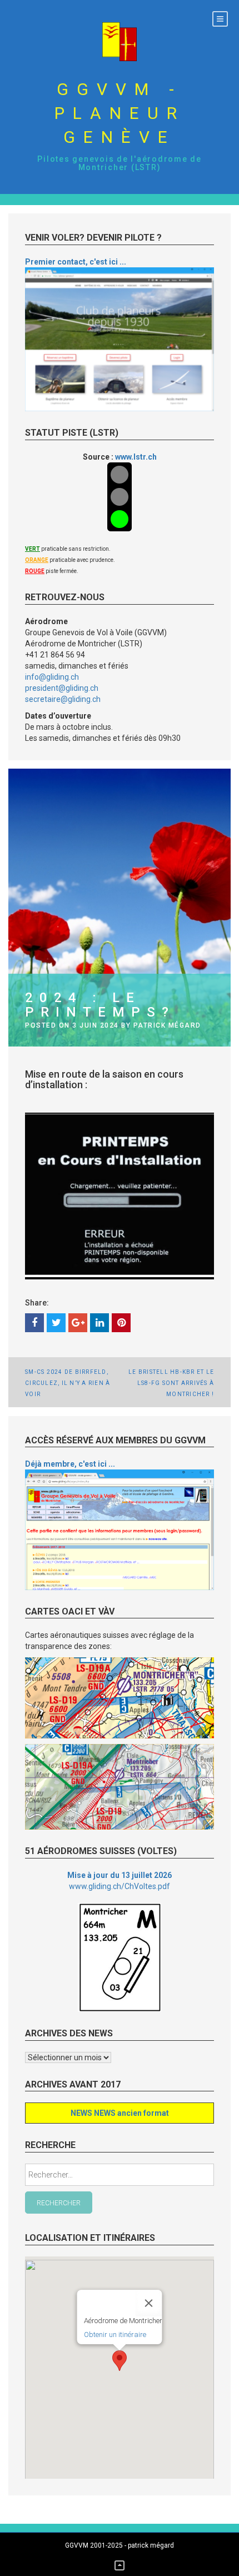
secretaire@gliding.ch (63, 699)
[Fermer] (149, 2303)
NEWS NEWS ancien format (120, 2113)
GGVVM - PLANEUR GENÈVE (119, 113)
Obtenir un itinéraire (115, 2334)
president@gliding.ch (61, 688)
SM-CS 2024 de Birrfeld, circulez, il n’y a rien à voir (67, 1383)
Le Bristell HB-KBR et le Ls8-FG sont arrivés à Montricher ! (171, 1383)
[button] (119, 2360)
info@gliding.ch (52, 676)
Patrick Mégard (167, 1025)
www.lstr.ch (136, 456)
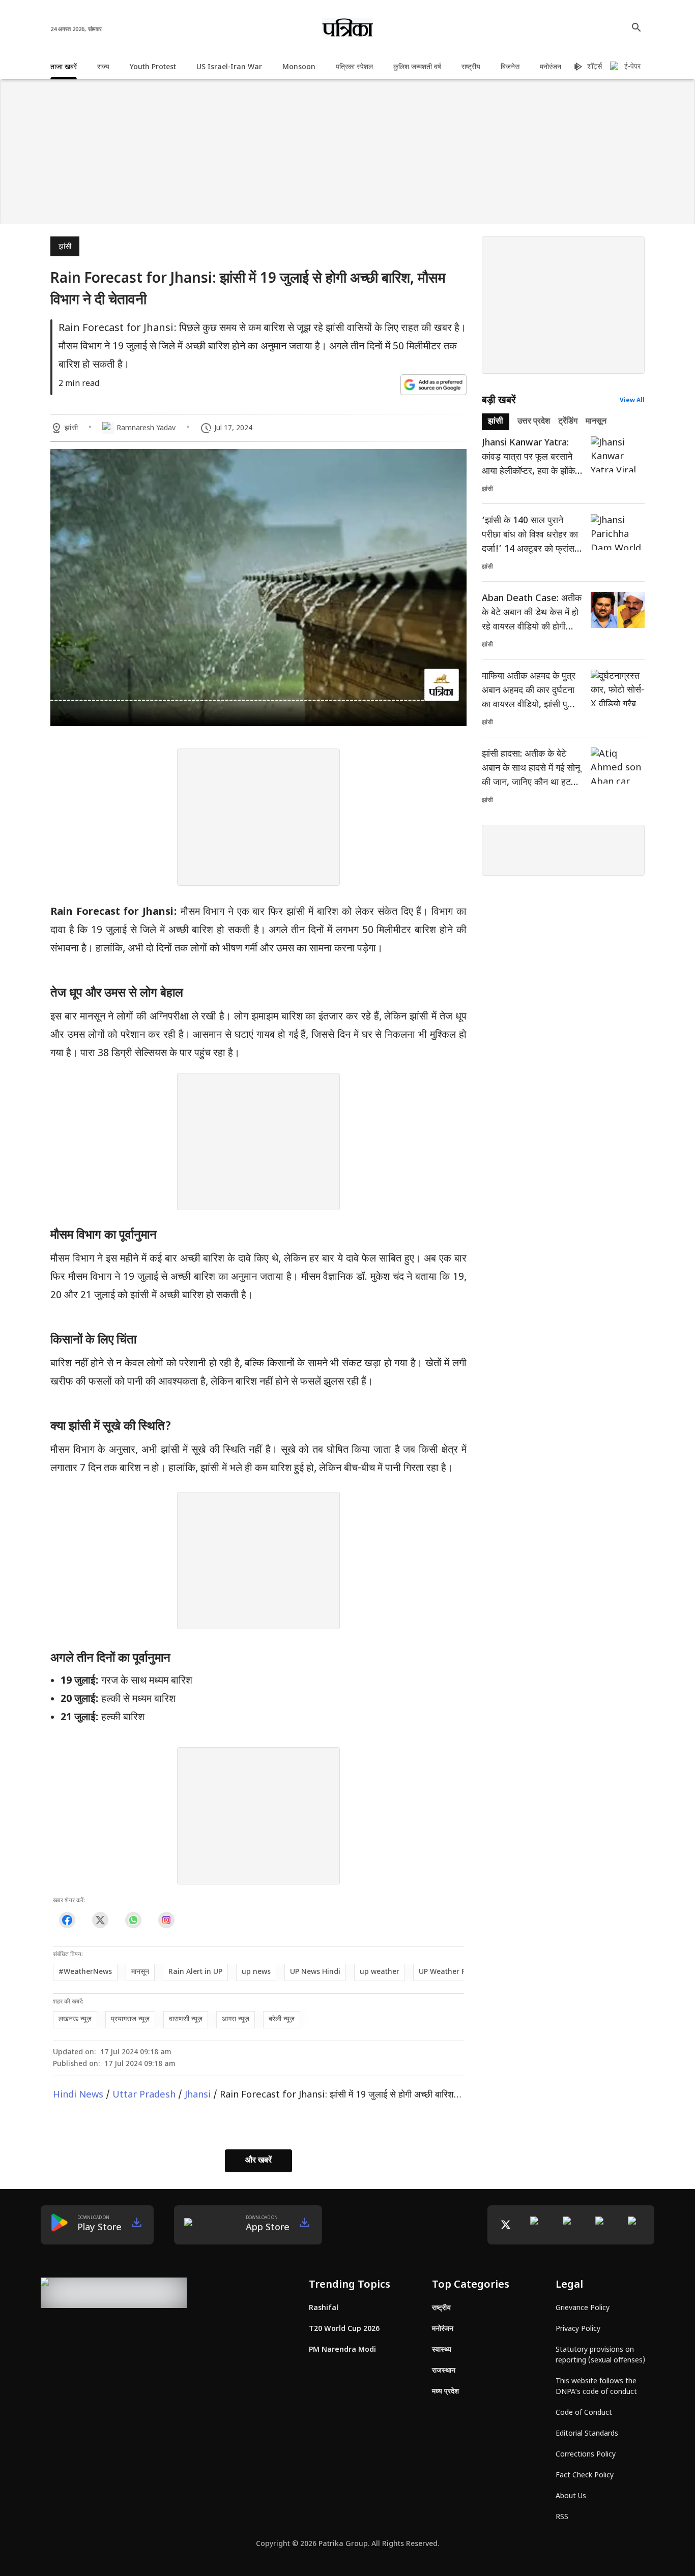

+ + + + + + +

__TRY IT__. Which of the lines above include the word "gliding"? Copy each of them.

__ANSWER__.
secretaire@gliding.ch (63, 699)
president@gliding.ch (61, 688)
info@gliding.ch (52, 676)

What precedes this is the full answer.